All das, was wir bislang zusammengetragen haben, berichtet Nils Schumacher mit Bezug auf die Forschung Dritter. Und dann interpretiert er selbst. Das hätte er lieber lassen sollen, denn es wird lächerlich:

Antifa Gewalt“Das Bild einer gewalttätigen Antifa muss deshalb aufgrund seiner Eindimensionalität infrage gestellt werden. Zum Ersten entsteht die militante Selbstdarstellung nicht allein im Rahmen des politischen Konflikts, sondern auch im Rahmen der Jugendkultur, sie hat hier aber eine gänzlich andere Funktion. Zum Zweiten werden Gewalt und Gewaltinszenierung innerhalb der Antifa ausführlich diskutiert. Diese Debatte trägt oft selbstkritische Züge, dient jedoch auch der Legitimation des eigenen Vorgehens (Schuhmacher 2014). Zum Dritten ist der größere Teil der Aktivitäten gar nicht gewalttätig, sondern beschränkt sich auf die Organisation von Solidarität, auf Demonstrationen, aufklärerische Aktionen oder Diskussionen (BRAVO/Weber 2015), profitiert aber gleichzeitig von dem produzierten Image.”

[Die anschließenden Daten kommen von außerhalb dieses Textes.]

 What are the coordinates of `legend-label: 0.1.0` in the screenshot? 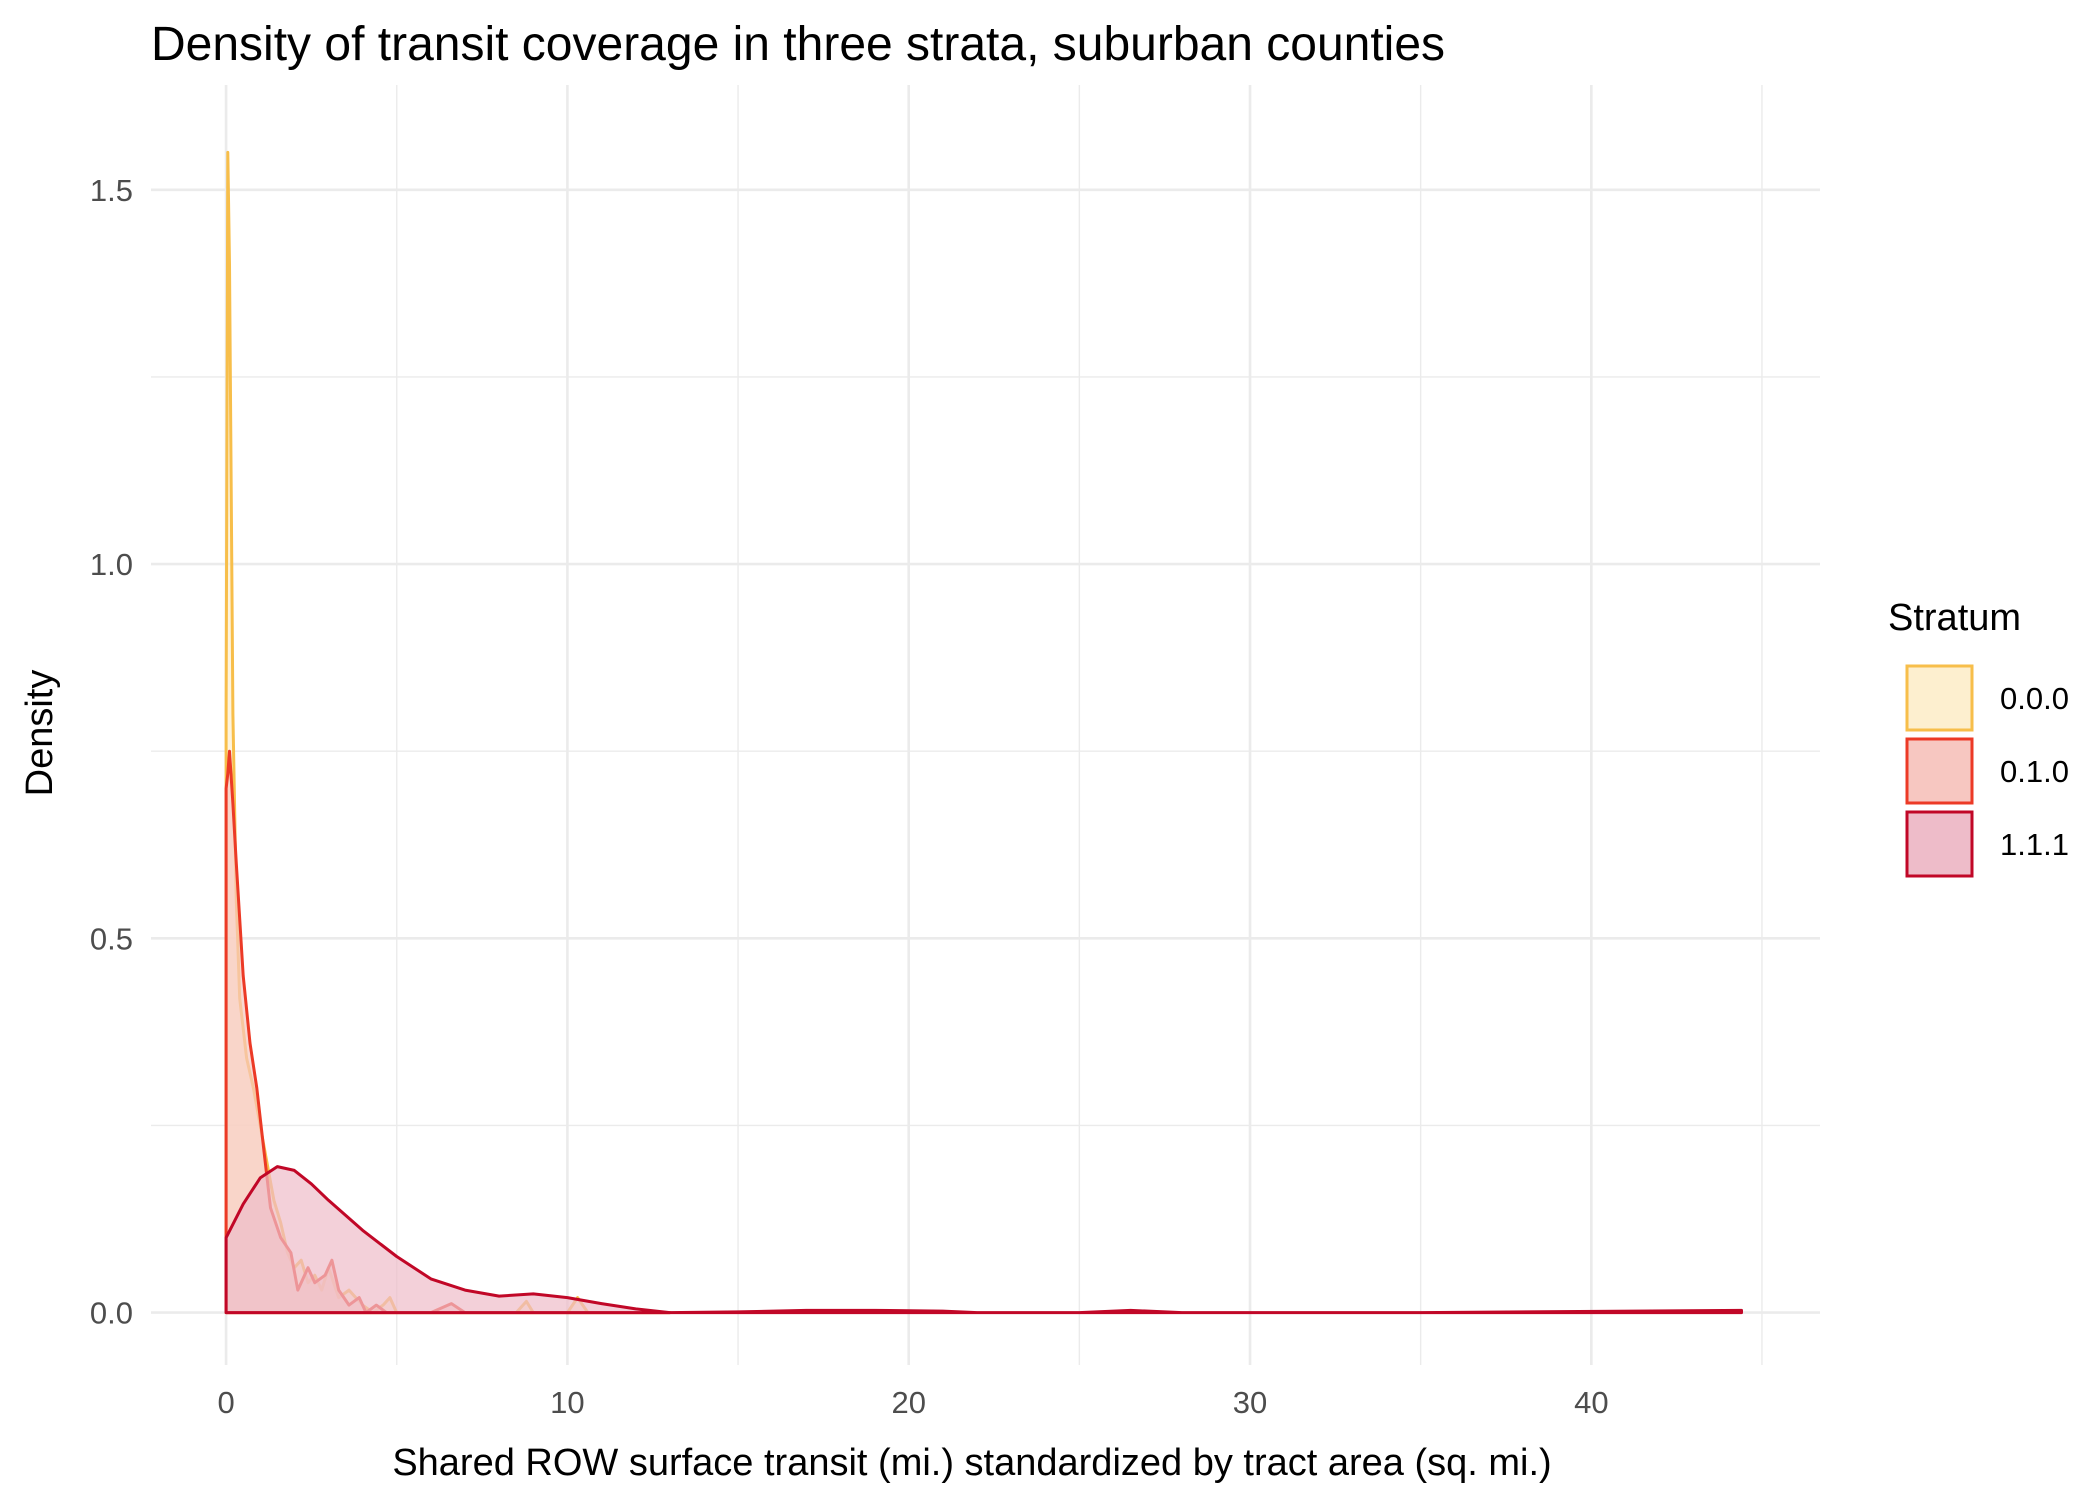 It's located at (2034, 772).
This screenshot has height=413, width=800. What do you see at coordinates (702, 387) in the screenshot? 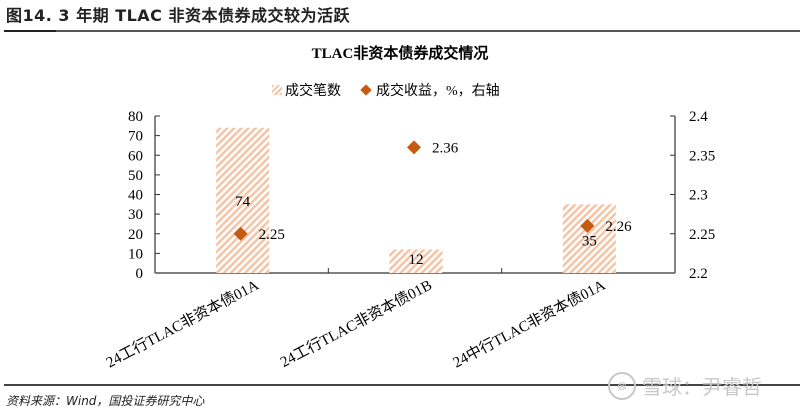
I see `watermark-text: 雪球：尹睿哲` at bounding box center [702, 387].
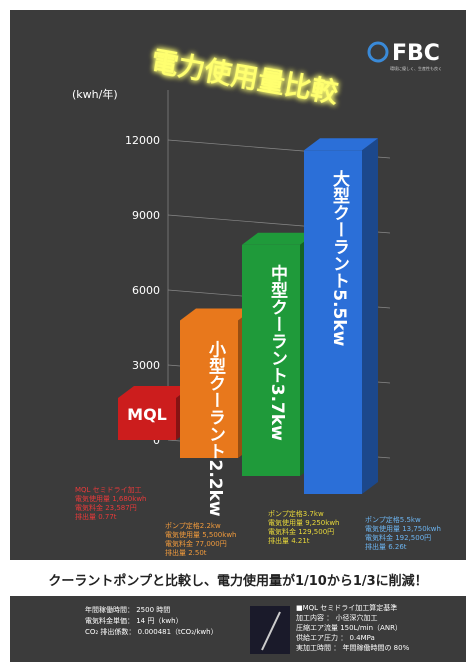 The height and width of the screenshot is (671, 476). Describe the element at coordinates (336, 638) in the screenshot. I see `footer-right: 供給エア圧力 ： 0.4MPa` at that location.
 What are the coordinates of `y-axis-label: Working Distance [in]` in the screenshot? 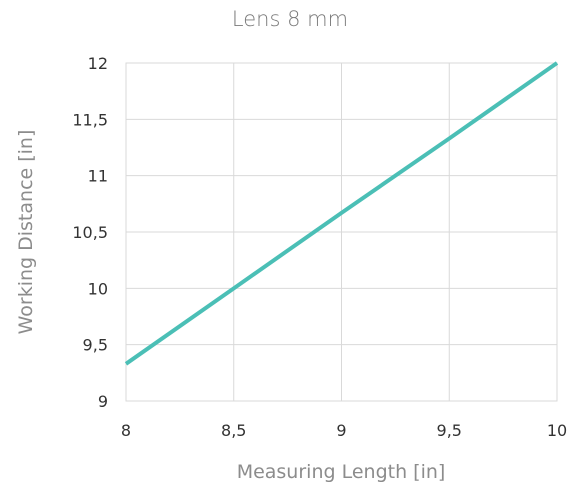 It's located at (26, 232).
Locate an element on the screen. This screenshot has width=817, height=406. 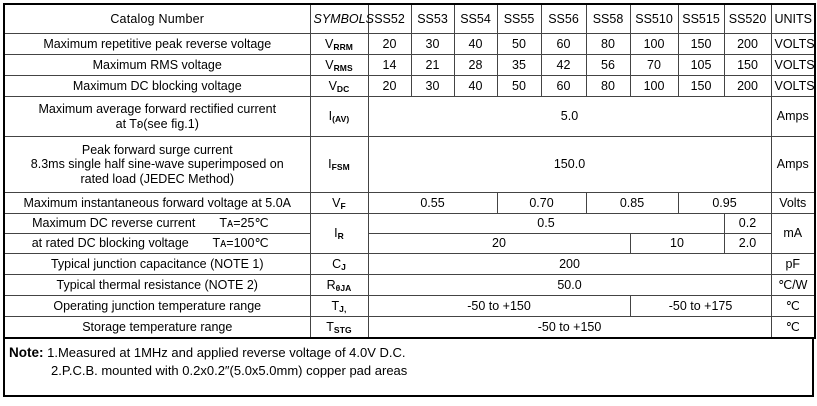
cell-value-merged: 200 is located at coordinates (570, 264).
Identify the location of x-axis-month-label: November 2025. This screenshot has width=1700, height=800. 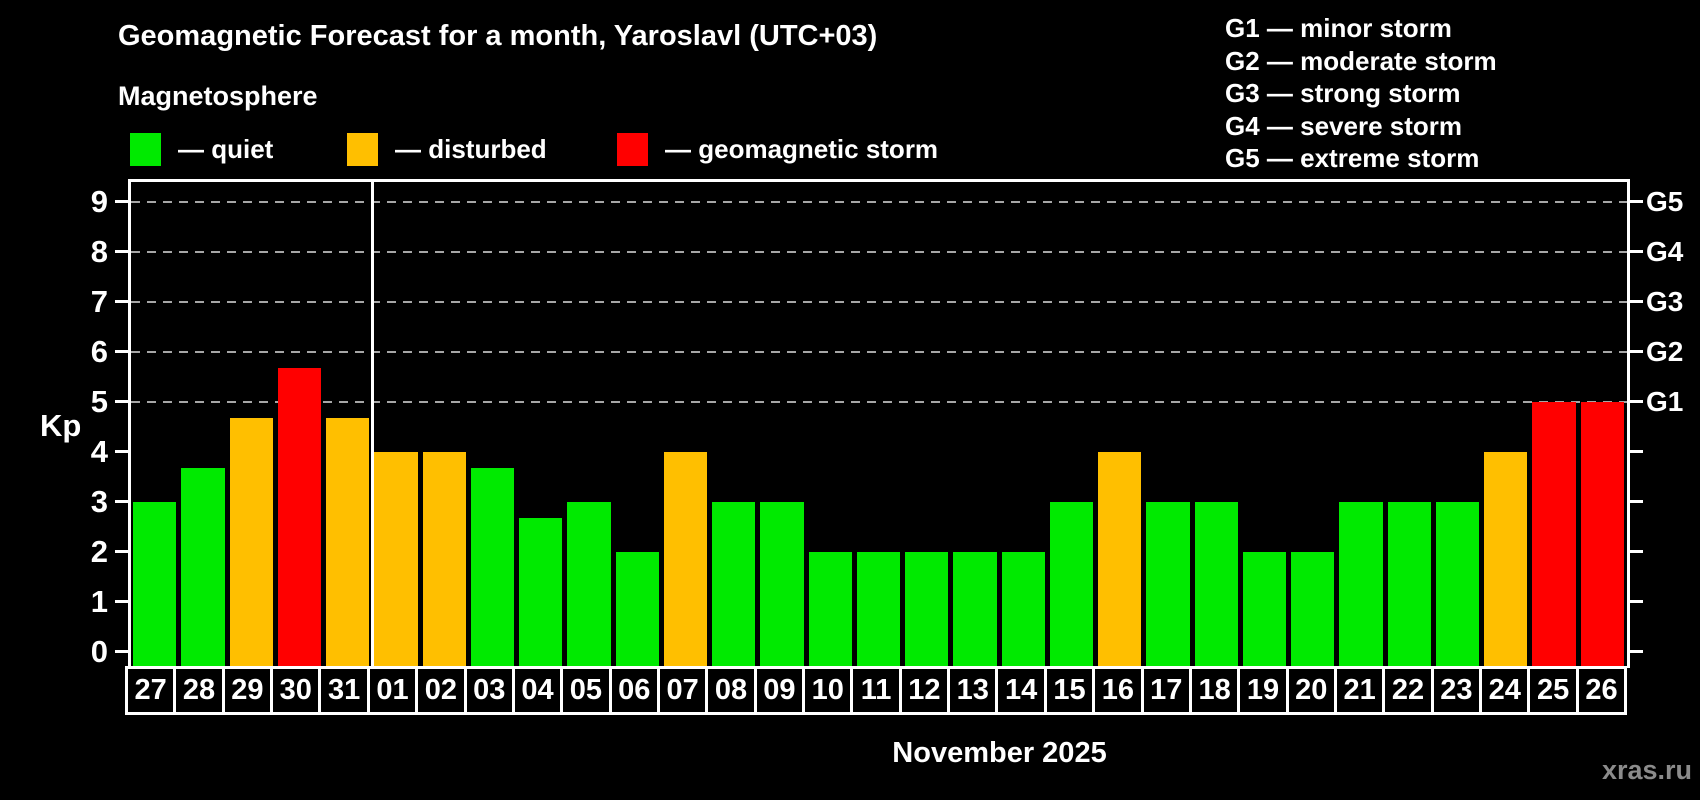
(1000, 753).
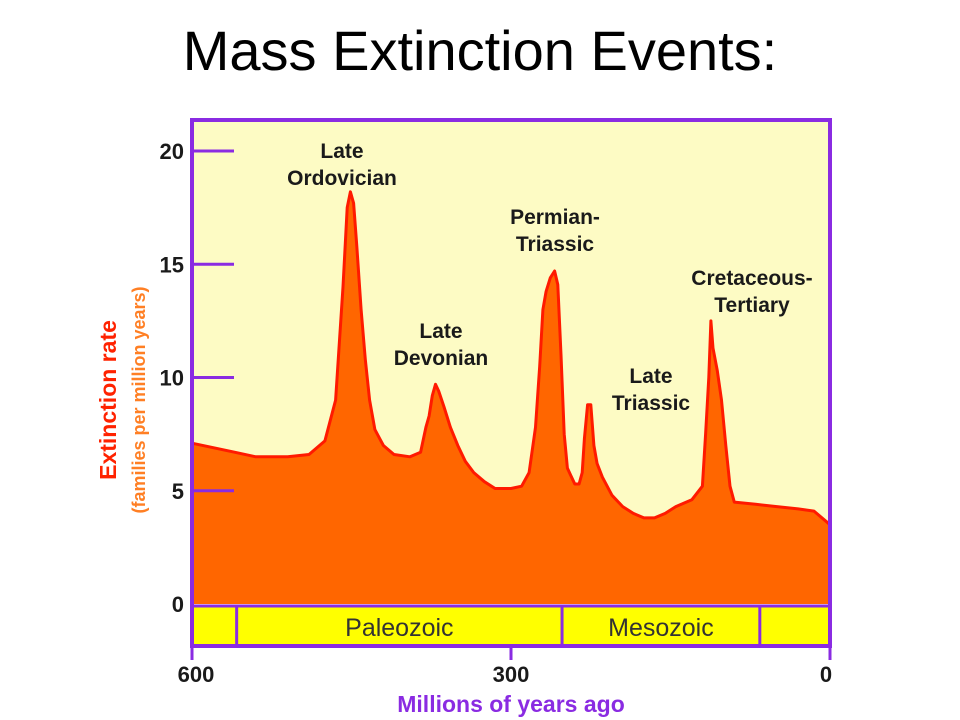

Hier zeigt sich, dass Schumacher wohl lieber gegen Rechtsextreme schreibt als gegen die Antifa. Man stelle sich vor, er hätte dasselbe über eine beliebige rechte Gruppe geschrieben, deren Mitglieder dafür bekannt sind, bei Demonstrationen gegen Linke fremdes Eigentum zu zerstören und sich mit der Polizei oder Gegendemonstranten zu prügeln. Was würde wohl passieren, wenn Schumacher versuchen würde, die tatsächliche Gewalt, die von dieser rechten Gruppe ausgeht, damit zu rechtfertigen und zu verniedlichen, dass er auf Diskussionen innerhalb der rechten Gruppe hingewiesen hätte und darauf, dass die meisten Mitglieder sowieso nur Mitglied sind, weil sie in Gesellschaft Bier trinken und Rechtsrock hören wollen.

Nicht auszudenken…

… und ein gutes Beispiel dafür, wie Intellektuelle dieselbe Gewalt unterschiedlich bewerten, je nachdem, wer sie verübt hat. Wenn also das nächste Mal die Scheibe ihres Ladens in der Leipziger Innenstadt zu Bruch geht und es wieder einmal linke Gewalttäter waren: Trösten Sie sich damit, dass die Gewalttäter im Vorfeld oder im Nachhinein darüber diskutiert haben, ob es sinnvoll ist, Fensterscheiben von Läden einzuschlagen. Das macht es doch besser – oder?